6. The agent decision method of claim 5, wherein the agent decision results include a behavior planning result and a path planning result; the generating the agent decision result based on the driving planning strategy comprises:

generating the behavior planning result and/or the path planning result based on the driving planning strategy;

wherein the behavior planning result comprises the current running state; the path planning result includes the travel speed and the travel route.

7. An agent control method, the method comprising:

acquiring other agent decision results in a preset area around the agent to be controlled based on the agent decision method of any one of claims 1 to 6;

acquiring a decision result of an agent to be controlled based on the agent decision method of any one of claims 1 to 6 and the other agent decision results;

evaluating the intelligent agent to be controlled based on the decision result of the intelligent agent to be controlled;

and correcting the decision result of the intelligent agent to be controlled based on the evaluation result, and controlling the intelligent agent to be controlled based on the corrected decision result.
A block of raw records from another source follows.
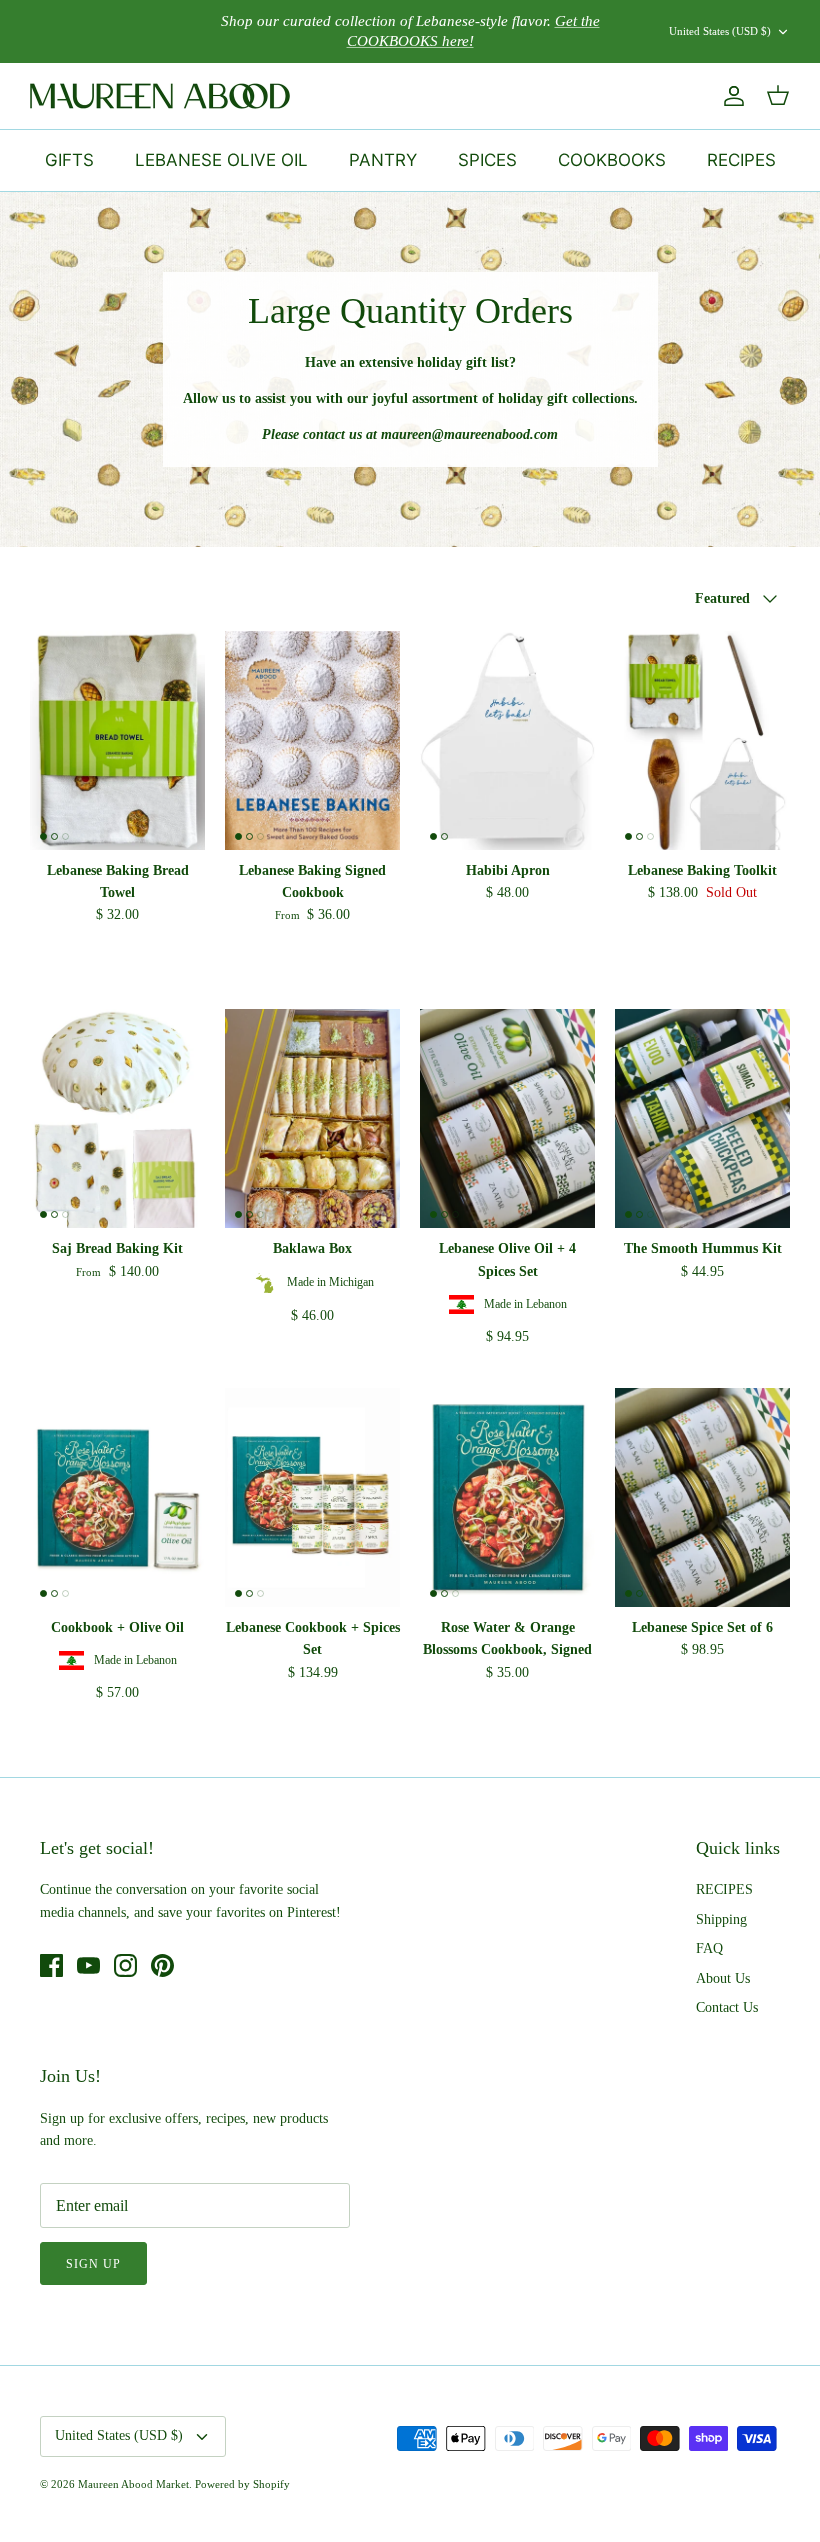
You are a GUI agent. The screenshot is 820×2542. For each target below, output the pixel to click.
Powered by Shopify (242, 2484)
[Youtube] (88, 1965)
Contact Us (727, 2007)
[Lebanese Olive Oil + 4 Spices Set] (507, 1118)
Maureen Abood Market (133, 2484)
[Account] (730, 96)
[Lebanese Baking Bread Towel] (117, 740)
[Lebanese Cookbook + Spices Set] (312, 1497)
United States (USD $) (720, 31)
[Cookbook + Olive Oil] (117, 1497)
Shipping (721, 1919)
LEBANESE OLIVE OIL (221, 160)
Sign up (93, 2264)
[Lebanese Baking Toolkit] (702, 740)
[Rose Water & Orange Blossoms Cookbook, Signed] (507, 1497)
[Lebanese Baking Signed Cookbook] (312, 740)
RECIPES (741, 160)
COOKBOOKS (612, 160)
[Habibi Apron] (507, 740)
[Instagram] (125, 1965)
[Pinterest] (162, 1965)
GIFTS (69, 160)
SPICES (487, 160)
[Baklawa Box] (312, 1118)
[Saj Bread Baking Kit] (117, 1118)
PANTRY (383, 160)
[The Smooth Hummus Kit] (702, 1118)
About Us (723, 1978)
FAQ (709, 1948)
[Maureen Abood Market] (160, 96)
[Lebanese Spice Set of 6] (702, 1497)
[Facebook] (51, 1965)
8. An electronic device comprising a processor and a storage means, the storage means being adapted to store a plurality of program codes, characterized in that the program codes are adapted to be loaded and executed by the processor to perform the agent decision method of any one of claims 1 to 6 or the agent control method of claim 7.

9. A computer readable storage medium, in which a plurality of program codes are stored, characterized in that the program codes are adapted to be loaded and executed by a processor to perform the agent decision method of any one of claims 1 to 6 or the agent control method of claim 7.